Yes, Santa, we are going to Australia, so please drop our presents off in a little cabin on Bream Beach. It’s near Jervis Bay, a few hours south of Sydney. We will be the ones dancing victoriously on the sand. Cheers!
In about two weeks, we will be celebrating Christmas on the beach, building sand-castles, soaking up the sun and enjoying ourselves Down Under for the first time in three years. Three very not easy years. Almost one year of surgeries and chemo and procedures and ICU and oxygen and NG tubes. And now we have had two wonderful years of recovery and work and love and struggle and happiness. And in all that time we have not been able to go home to Oz. We have not been able to afford it. We still can’t afford it, but sometimes you have to go anyway.
I am happy to report that we got another early Christmas present this year. We went to the hospital for Gav’s MRI on Sunday the 25th of November, and his scans were good, clear, NED. The night before the scan we were out of town at a resort attending my cousin’s wedding. (Congratulations Jeremy and Tara!) Bean and Daddy and I milked our stay for all it was worth with mini-golf, swimming and a big breakfast buffet before departure. I saved a wedding cupcake for Gav’s post-MRI treat – and now that he no longer has to be sedated for scans, he was pretty happy to scarf it down after he came out of the machine.
Gavin amazed me with his fortitude. We’d told him before that he would need to have an IV, and he was frightened but stoic. We decided to forego any pre-poke freezing, creams, sprays, etc. and just go for it. The nurse was on board and ready to get it in one shot, and she did. Gav shed no tears and said, Actually, that didn’t really hurt. My wonderful boy.

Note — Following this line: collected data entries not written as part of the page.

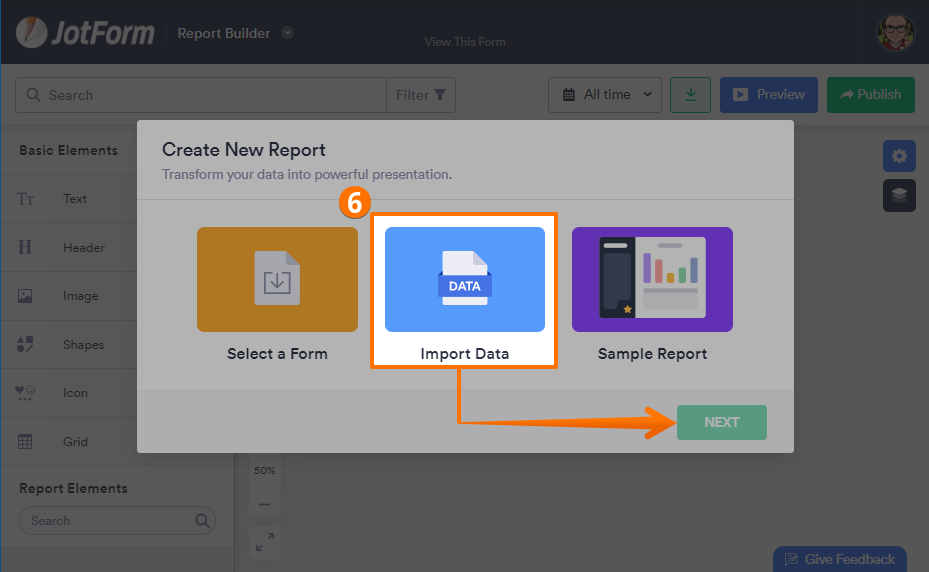Image resolution: width=929 pixels, height=572 pixels.
Task: Select the Text element in sidebar
Action: 75,199

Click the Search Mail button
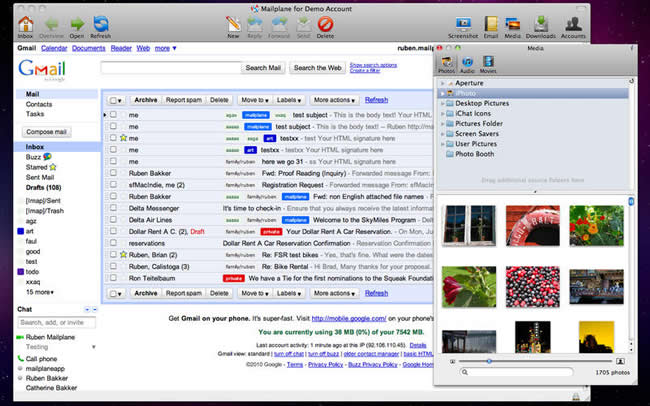262,68
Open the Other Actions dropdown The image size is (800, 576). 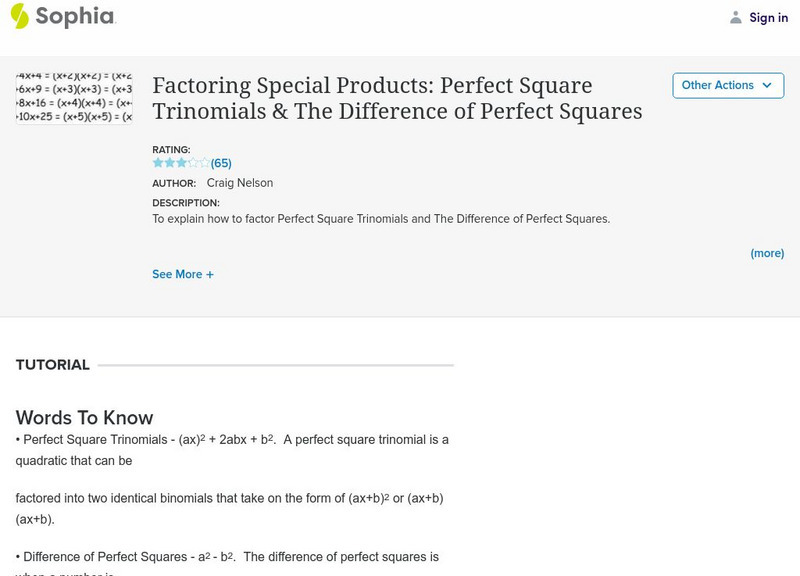[x=727, y=85]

He went off with Daddy and DVDs for his scan and promised me to “lie as still as a statue.” For some reason, for this scan, I wasn’t in my usual state of distress. I had a good feeling. I felt that all would be well. I knew that all would be well, but I feared saying so, worried that I would bring down some universal hex on my boy.
I got the all-clear call two days later. There is no feeling that can compare to knowing, with complete certainty, that everything is fine. It is Joy. It is Relief. It is completely indescribable.
Yesterday, we spent a few hours at the hospital in clinic. Unlike our marathon visits of yesteryear, we were only there for two hours. The hospital never fails to amaze and irritate in equal measures. Before heading up to clinic, Gav and I ate our lunch together in the hectic cafeteria. Seeing all those babes and kids in wheelchairs, with their IV bags and tubies, always saddens me and grounds me too. I kissed my darling’s sparsely-haired head as he munched a PB & J sammie, knowing that after clinic I was going to take him out of there and head home to our normal life, but many of those little ones I was seeing had to stay, for perhaps days or weeks or always.
After eating, we went up to the first landing of the spiral staircase and tossed all of my spare change in the fountains, as we usually do, making wishes. We have done this so many times. I remember when he couldn’t walk up those stairs, or stand for long enough to throw his coins, or reach over the top of the railing to do so. Yesterday he marched up with confidence, without holding Mummy’s hand, and threw his coins over asking, What should I wish for? I told him to wish for whatever he wanted. I know my wishes – for him to be well, and to live, and grow, and thrive. To be able to cheer at his graduations and dance at his wedding. For our guardian angels to watch over him. That fountain has made my wishes come true. So far. So I will keep throwing my coins in there, believing that this and all the other highly superstitious and ridiculous things I do make the difference for us.
Two years ago, right now, Gavin was in the ICU and almost didn’t make it out. For us, Christmas will always be the time that we got the miracle we begged our world to pray for. All of you, out there, joined us in prayer and sent your most positive thoughts streaming in our direction. You sent cards, packages, crayons, stickers, toys, fantastic artwork, photos. Many of you brought food. I ate those meals so conscious of the love with which they had been made and cried while I ate them. After re-reading my posts from those dark days, I still shake my head in wonder that Gavin’s lungs were healed, and he was extubated, and he left the ICU, and he learned to walk again, and he recovered from the need for oxygen, and he began to eat again.
Now, 2 years on, my kiddo is running, jumping, leaping. Climbing on the top of the couch and learning to swim. Riding a scooter and doing somersaults in gymnastics class. Yes, there are times he doesn’t appear to be as graceful as other children his age, but we aren’t all born swans. If I catch myself feeling sad about his hair or other minor details, I pull myself up and deliver a sharp, little lecture. I remember that he is doing brilliantly in his class and that he often drives me nuts with his endless chatter.
I remember that we are going to Australia in NINE days.